Non è in gioco appena una forma organizzativa delle istituzioni, bensì la concezione per cui l’uomo e le sue micro società sono portatori di diritti sorgivi che precedono lo Stato
Da sinistra, il ministro dell’Economia Giancarlo Giorgetti e il presidente della Lombardia Attilio Fontana con il leader della Lega Matteo Salvini, vicepremier e titolare delle Infrastrutture (foto Ansa)

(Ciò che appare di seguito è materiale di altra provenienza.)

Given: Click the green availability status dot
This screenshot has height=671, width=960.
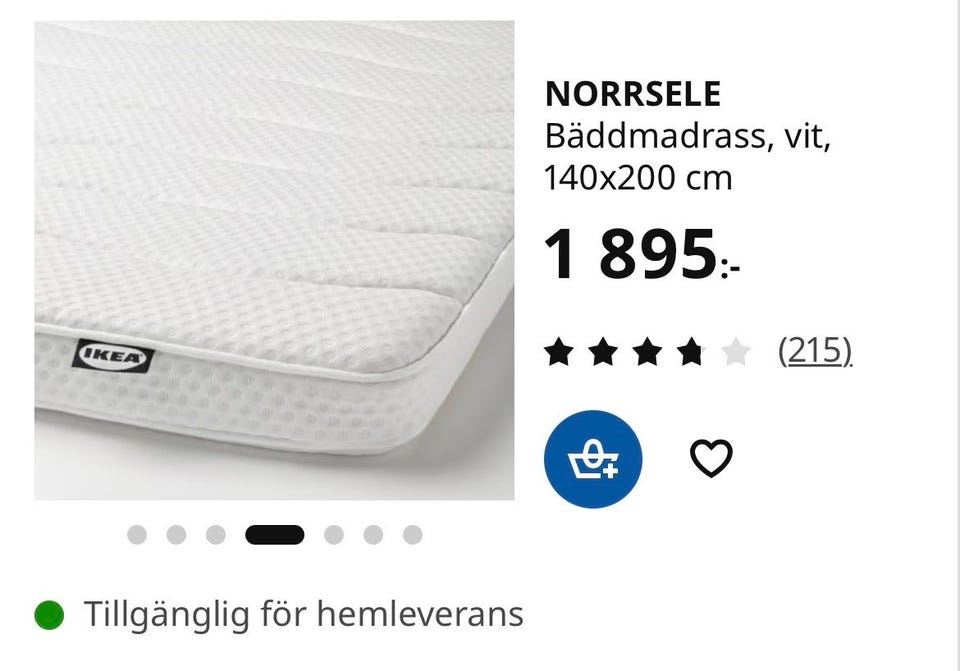Looking at the screenshot, I should pos(49,615).
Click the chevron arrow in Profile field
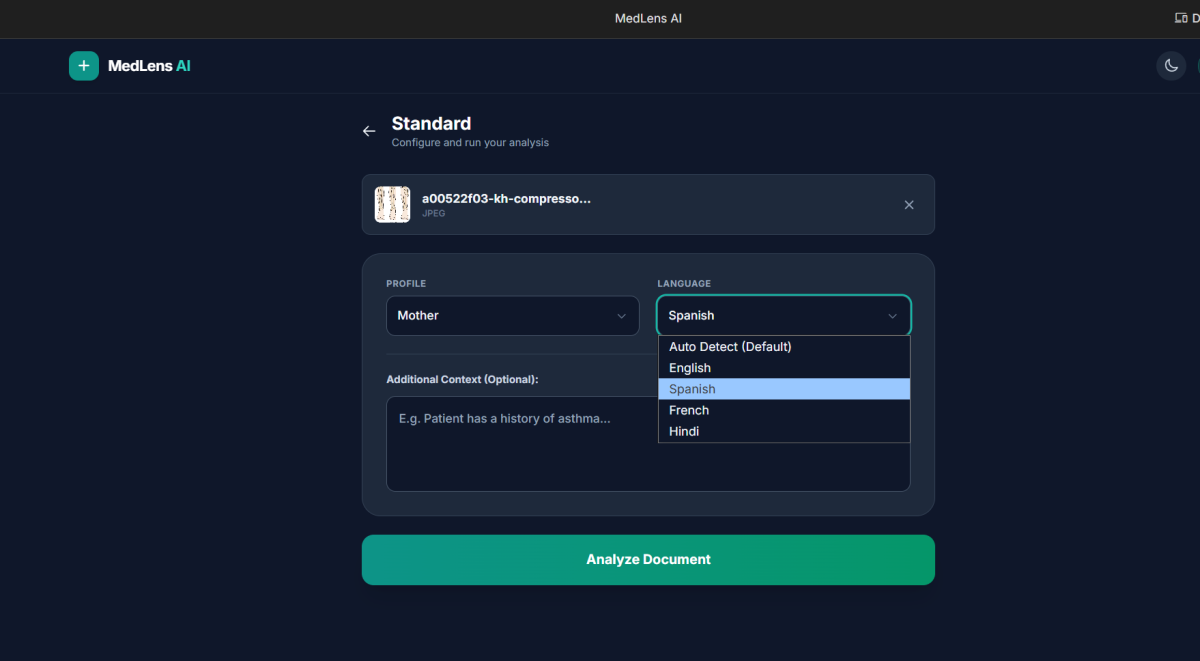 click(x=621, y=316)
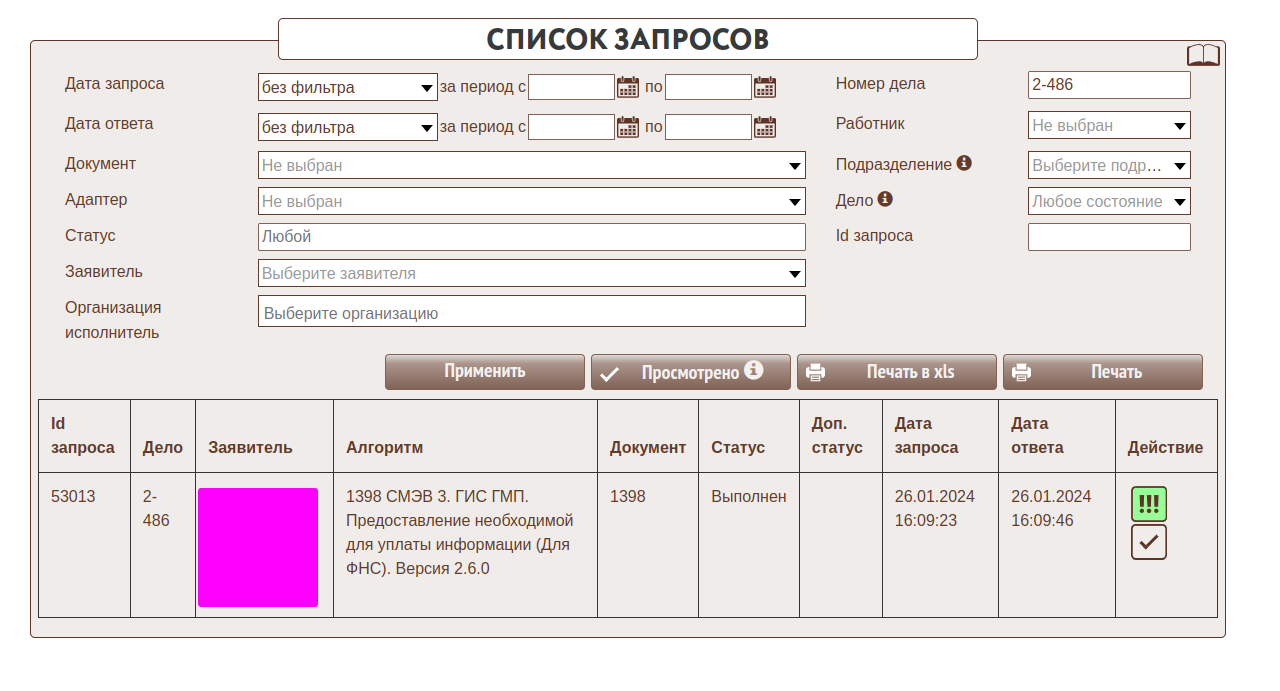Open calendar for request date end
This screenshot has height=691, width=1280.
pos(765,87)

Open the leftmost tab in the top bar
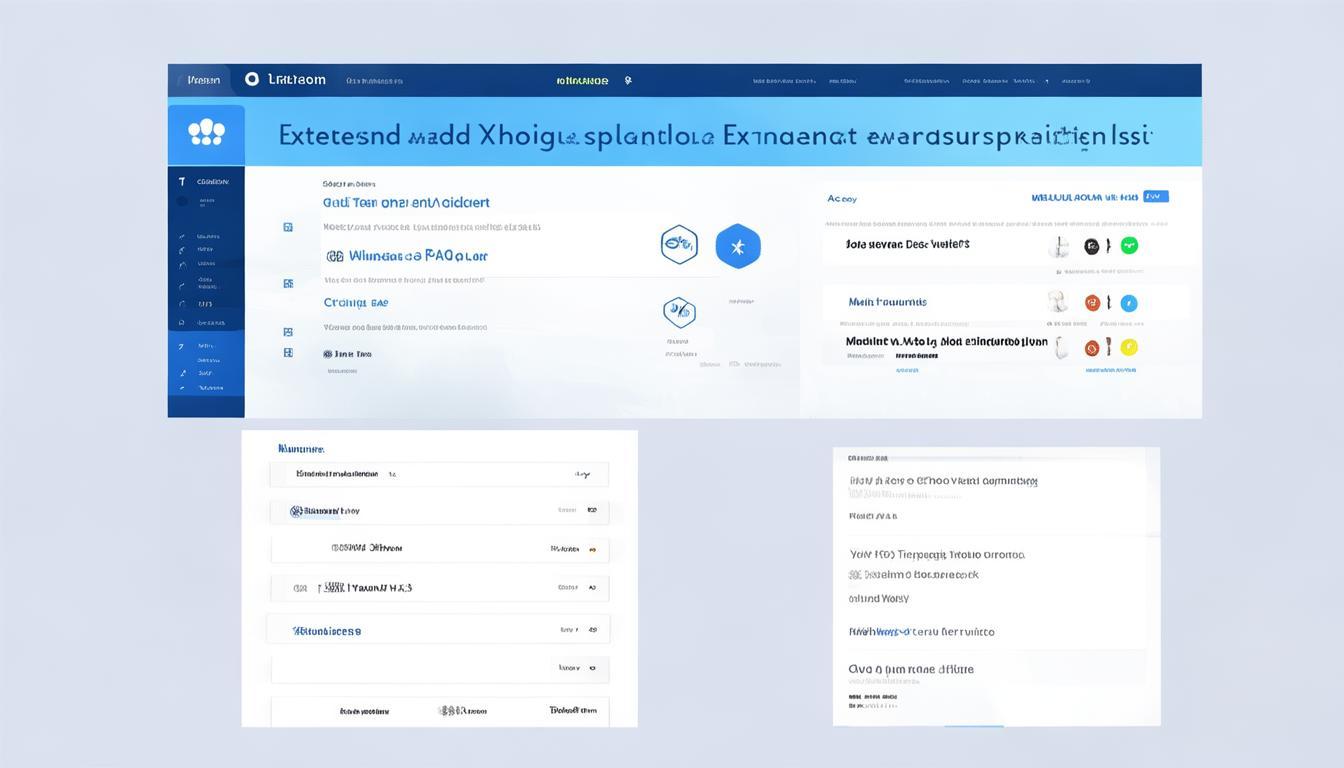(x=203, y=80)
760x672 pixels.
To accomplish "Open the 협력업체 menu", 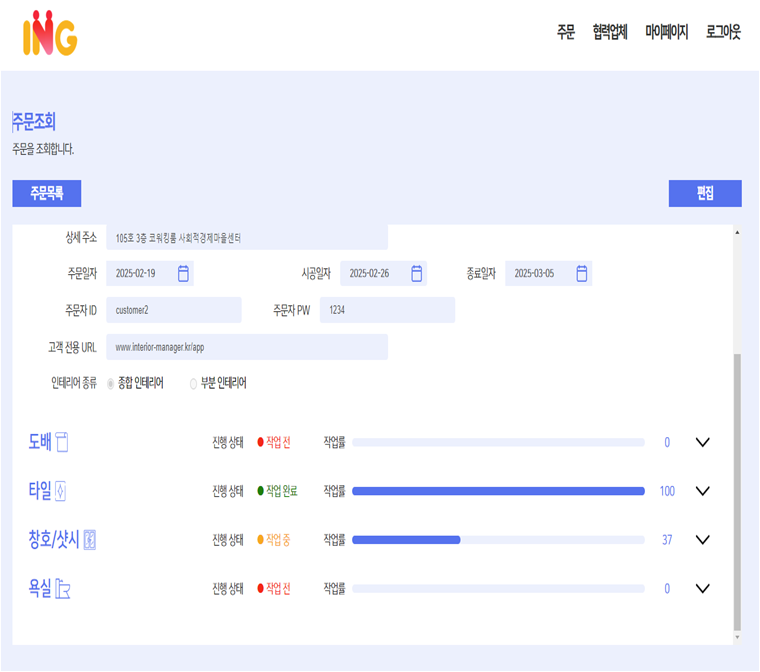I will (610, 32).
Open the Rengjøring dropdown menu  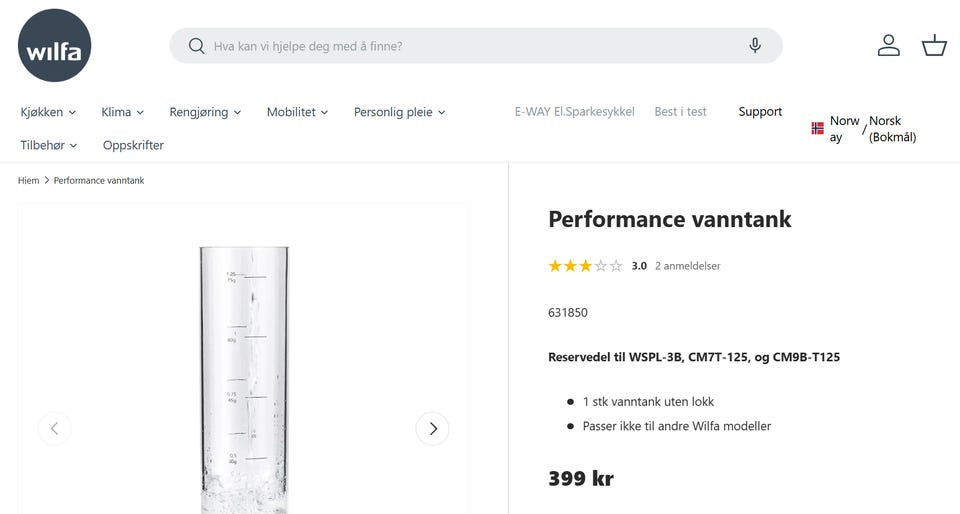205,112
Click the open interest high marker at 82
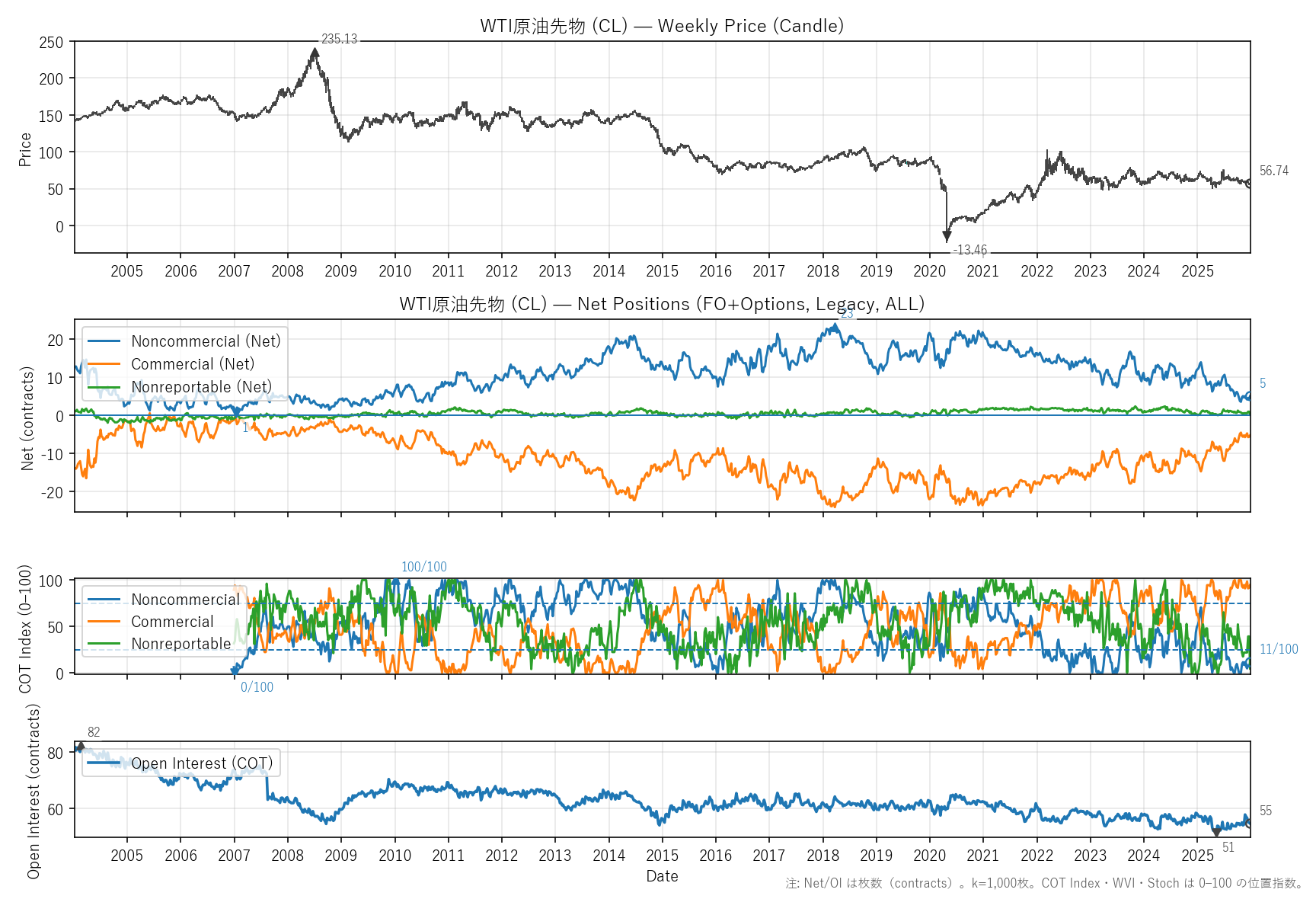 tap(80, 747)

Le difficoltà in casa della Lega vanno affrontate con grande serietà. Essa è importante nella vita pubblica dell’Italia per tanti motivi. Il primo è che in quel partito per tanti decenni si sono spese molte persone intelligenti e per bene, che hanno contribuito ad amministrare (bene) numerosi Comuni e importanti Regioni italiane. Soprattutto però la Lega ha avuto il grande merito storico di dare una voce pubblica ad alcune dottrine e idee politiche che l’Italia nata nel 1861 aveva emarginato, se non demonizzato: il federalismo, l’autonomia dei territori in una prospettiva di bene comune, il principio di sussidiarietà contro il centralismo dello Stato, la ricchezza delle lingue e tradizioni locali, il male fatto dal nazionalismo dell’Italia liberale e monarchica, di quella fascista e anche di quella della Prima Repubblica. In pratica, la Lega ha contribuito a mettere in crisi la narrazione che sta alla base dell’Italia moderna e lo ha fatto con intelligenza, senza sterili nostalgismi.